## begin PROVIDED PASSAGE

If you follow the hint given below, you will discover a simple one-line inductive proof of said Fundamental Theorem. Once you have this theorem available, all similar inductions of this telescopic type become completely trivial: they reduce to simply checking equality of polynomials (which, unlike devising inductive proofs, requires no ingenuity whatsoever). If you master these simple ideas then you will be able to easily tackle many of the induction exercises in your textbooks. Further, you will gain some experience with learning how to abstract out the inductive essence of the matter - which is key when one meets new more complex types of inductions.

If you continue your mathematical studies you will discover other methods of induction that have been conveniently encapsulated for reuse (e.g. maximality principles such as Zorn's Lemma). Strangely, however, one rarely finds any discussion of telescopic induction in textbooks. I learned / discovered these methods only because I was lucky enough to have been exposed to a very stimulating environment as a student, e.g. working with the modern-day Ramanujan Bill Gosper, while constructing effective algorithms for summation (and integration) for Macsyma, and learning from the masters while browsing the open stacks of the MIT Libraries (encouraged by references from walking encyclopedias like Rota). Once one knows the algorithms, it is only natural for one interested in teaching to ponder whether any of the algorithmic theory can be useful pedagogically.

## end PROVIDED PASSAGE
## begin STORED DATA

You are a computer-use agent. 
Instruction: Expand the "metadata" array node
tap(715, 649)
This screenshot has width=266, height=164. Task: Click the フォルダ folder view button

## end STORED DATA

**EXERCISES TO COMPLETE:**
1) In the passage on telescopic induction, which software were the summation and integration algorithms built for?
2) From the passage on telescopic induction, reproduce the stretch from "If you continue" through "be useful pedagogically.".

**SOLUTION LIST:**
1) Macsyma

2)
If you continue your mathematical studies you will discover other methods of induction that have been conveniently encapsulated for reuse (e.g. maximality principles such as Zorn's Lemma). Strangely, however, one rarely finds any discussion of telescopic induction in textbooks. I learned / discovered these methods only because I was lucky enough to have been exposed to a very stimulating environment as a student, e.g. working with the modern-day Ramanujan Bill Gosper, while constructing effective algorithms for summation (and integration) for Macsyma, and learning from the masters while browsing the open stacks of the MIT Libraries (encouraged by references from walking encyclopedias like Rota). Once one knows the algorithms, it is only natural for one interested in teaching to ponder whether any of the algorithmic theory can be useful pedagogically.